The Right to Life: Energy is essential for maintaining vital services such as healthcare, clean water, transportation systems, communication, and daily living. By 2023, 100% of communes in Vietnam had electricity, with 99.6% of rural households having access to electricity. This means that almost all Vietnamese citizens are ensured basic living conditions, healthcare, education, and protection from natural disasters and incidents.
However, some mountainous and island regions still face challenges in accessing stable electricity, directly affecting the ability to protect the health and lives of residents. Furthermore, during hot seasons, many areas experience system overloads, leading to localized power outages, affecting millions of households. Some provincial hospitals are forced to operate backup generators at high costs. Energy shortages can directly threaten people, especially vulnerable groups like the elderly, children, and critically ill patients.
In reality, Vietnam is consuming electricity unsustainably, as evidenced by the consistently high electricity elasticity coefficient. This technical term, which holds strategic significance, is the ratio of electricity consumption growth to GDP growth over the same period. In Vietnam, this coefficient has hovered above 1 for the past two decades, meaning that when GDP grows by 1%, electricity consumption increases by more than 1%. The country is consuming more electricity to achieve a unit of economic value, indicating an economy still developing broadly, relying heavily on resource exploitation, cheap labor, and low-cost energy.
The Right to Education: Energy, especially electricity, plays a decisive role in ensuring educational conditions. From lighting, teaching equipment, to Internet connectivity, all depend on a stable energy supply. Rising energy costs also pressure educational institutions, particularly private and non-public schools, to balance finances. In some northern mountainous districts, there are still schools without stable electricity connections, forcing students to study in dim conditions or use oil lamps, leading to compromised educational quality and increased inequality in educational access between regions.
The Right to Work: Energy is an indispensable driver of production and business. From industries to service sectors and information technology, all require a stable energy supply. Energy shortages severely impact business productivity, forcing companies to cut production, risking job losses or reduced income for workers. When the right to work is affected, it impacts living standards, social welfare, and equality in career development opportunities. This becomes more critical as Vietnam aims to become a modern industrialized nation by 2045, meaning energy demand will continue to rise rapidly.

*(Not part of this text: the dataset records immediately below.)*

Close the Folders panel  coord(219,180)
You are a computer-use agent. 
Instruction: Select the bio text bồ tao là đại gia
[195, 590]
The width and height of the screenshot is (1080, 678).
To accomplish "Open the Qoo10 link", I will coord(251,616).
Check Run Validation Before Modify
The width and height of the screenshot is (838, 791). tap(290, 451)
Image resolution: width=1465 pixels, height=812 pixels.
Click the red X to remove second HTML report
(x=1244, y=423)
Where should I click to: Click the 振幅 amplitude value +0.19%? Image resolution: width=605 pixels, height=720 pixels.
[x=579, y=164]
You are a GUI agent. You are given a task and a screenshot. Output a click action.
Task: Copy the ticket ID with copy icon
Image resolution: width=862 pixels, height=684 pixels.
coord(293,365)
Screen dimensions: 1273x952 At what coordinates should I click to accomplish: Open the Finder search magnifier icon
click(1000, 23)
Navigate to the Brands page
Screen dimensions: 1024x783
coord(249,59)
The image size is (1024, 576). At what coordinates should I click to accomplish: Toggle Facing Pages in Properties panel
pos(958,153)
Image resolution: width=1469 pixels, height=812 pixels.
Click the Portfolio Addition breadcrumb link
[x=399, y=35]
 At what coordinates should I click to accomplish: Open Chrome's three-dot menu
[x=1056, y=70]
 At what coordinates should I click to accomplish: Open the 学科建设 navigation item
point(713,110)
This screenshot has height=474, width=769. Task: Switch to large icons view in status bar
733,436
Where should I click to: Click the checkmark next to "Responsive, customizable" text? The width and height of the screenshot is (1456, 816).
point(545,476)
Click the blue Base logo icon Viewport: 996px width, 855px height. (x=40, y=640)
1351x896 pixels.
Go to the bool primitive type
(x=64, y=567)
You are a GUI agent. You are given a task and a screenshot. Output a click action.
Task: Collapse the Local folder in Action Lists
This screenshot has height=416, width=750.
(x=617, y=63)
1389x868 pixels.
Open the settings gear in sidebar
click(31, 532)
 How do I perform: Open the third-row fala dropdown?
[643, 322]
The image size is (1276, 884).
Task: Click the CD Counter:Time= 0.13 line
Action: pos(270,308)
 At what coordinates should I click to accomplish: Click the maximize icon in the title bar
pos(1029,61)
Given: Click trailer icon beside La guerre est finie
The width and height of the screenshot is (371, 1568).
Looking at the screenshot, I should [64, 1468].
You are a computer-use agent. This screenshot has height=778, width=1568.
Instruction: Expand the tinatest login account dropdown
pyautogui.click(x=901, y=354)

The Right to a Safe Life: Energy security has far-reaching impacts on the environment, climate, and public health, affecting the right to live in a clean environment, health protection, and personal safety. Vietnam still heavily relies on coal power, accounting for about 31% of total electricity capacity by 2022 (according to Power Plan VIII). The high-intensity use of fossil fuels leads to greenhouse gas emissions, air, water, and soil pollution, directly affecting public health.
According to Dr. Angela Pratt, WHO Representative in Vietnam, at least 70,000 people die annually in Vietnam due to air pollution from acute respiratory diseases, exacerbated underlying conditions like asthma, and other conditions such as strokes, heart disease, and lung cancer.
Thus, ensuring energy security cannot stop at quantity but must also consider sustainability and environmental friendliness. Without a fair energy transition strategy, the risk of environmental insecurity will directly threaten the health of millions, especially in major cities like Hanoi and Ho Chi Minh City.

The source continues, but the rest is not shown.